+++ Available data +++

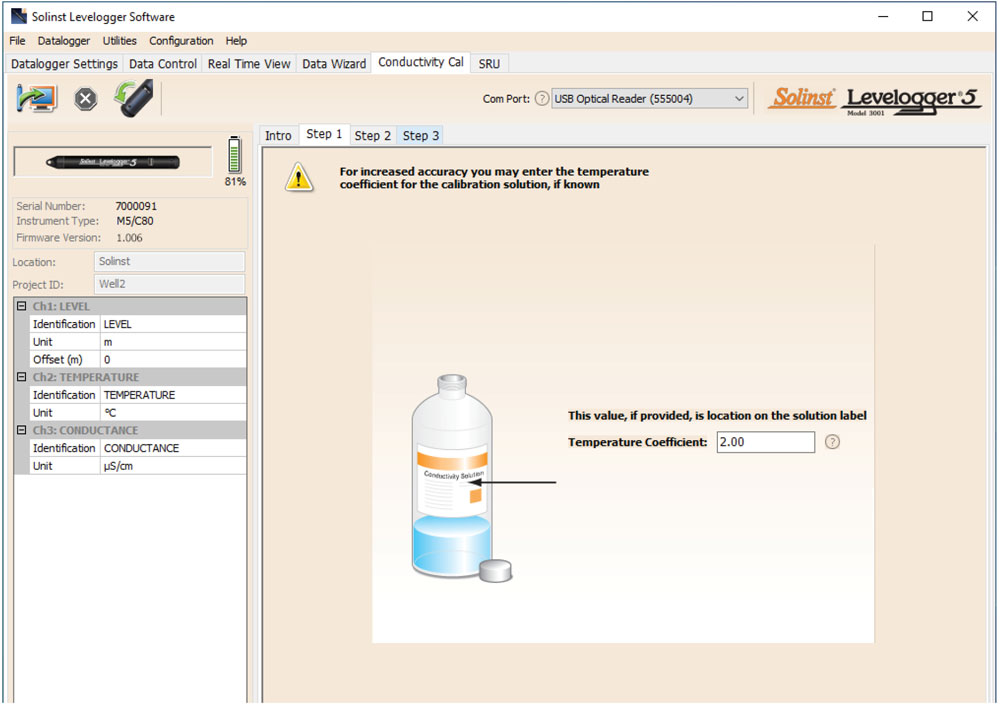Click the stop/cancel octagon toolbar icon
Image resolution: width=1000 pixels, height=705 pixels.
click(86, 99)
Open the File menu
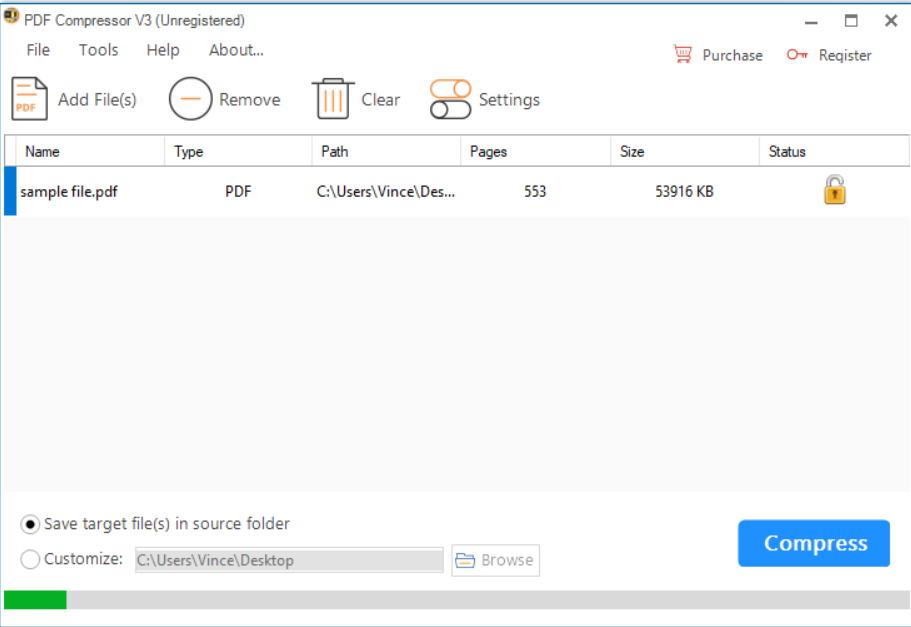The image size is (911, 627). [x=37, y=50]
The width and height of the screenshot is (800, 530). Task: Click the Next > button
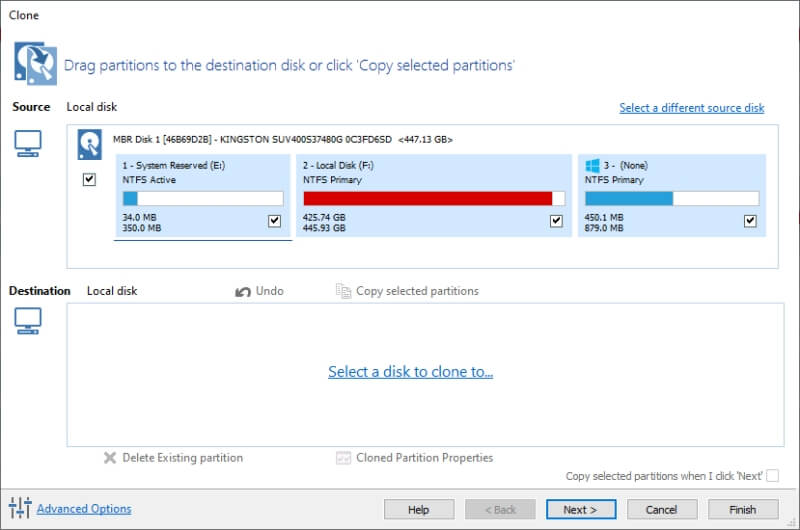581,509
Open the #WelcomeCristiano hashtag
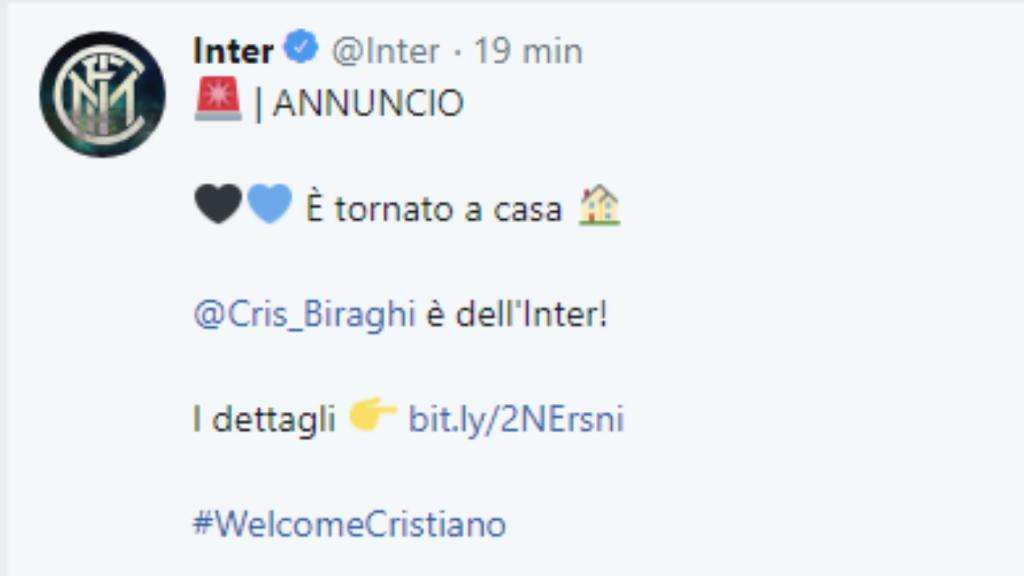 [349, 524]
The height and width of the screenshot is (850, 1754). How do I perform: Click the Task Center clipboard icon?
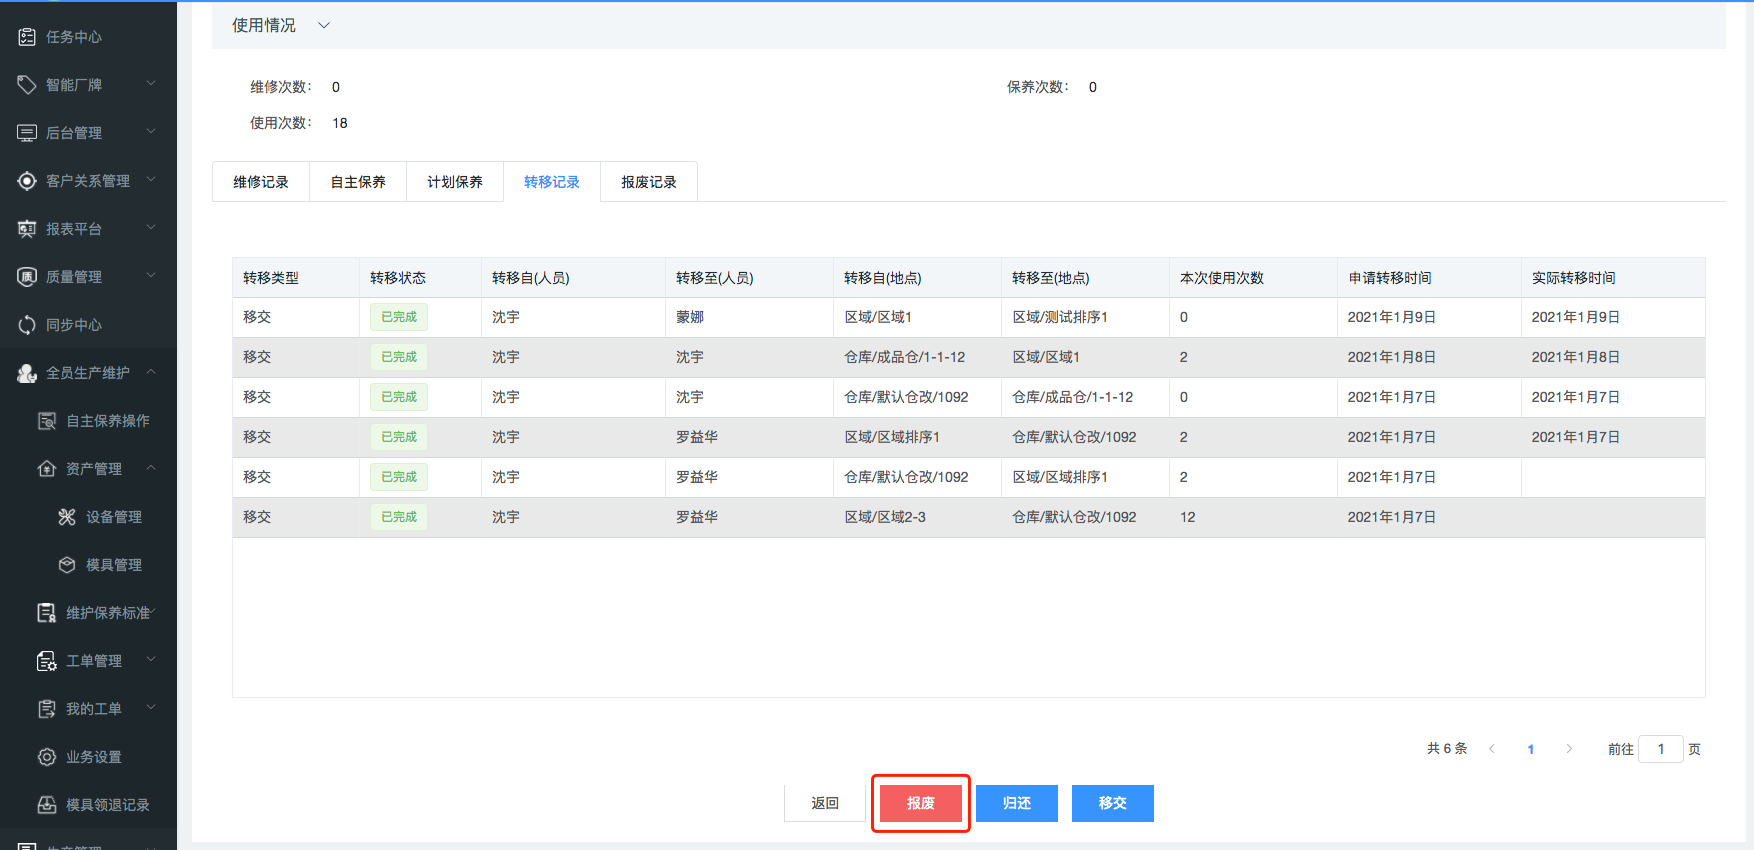[27, 37]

+++

What the task requires - Give back, exactly and with nothing added, the lines from the line with "Open the File menu" through the final line of the data, both included; leave pictures out.

The completed task -
Open the File menu
The image size is (911, 627). [x=37, y=50]
The width and height of the screenshot is (800, 530). Task: Click the Next > button
581,509
Open the #WelcomeCristiano hashtag
 [349, 524]
The height and width of the screenshot is (850, 1754). How do I perform: Click the Task Center clipboard icon?
[27, 37]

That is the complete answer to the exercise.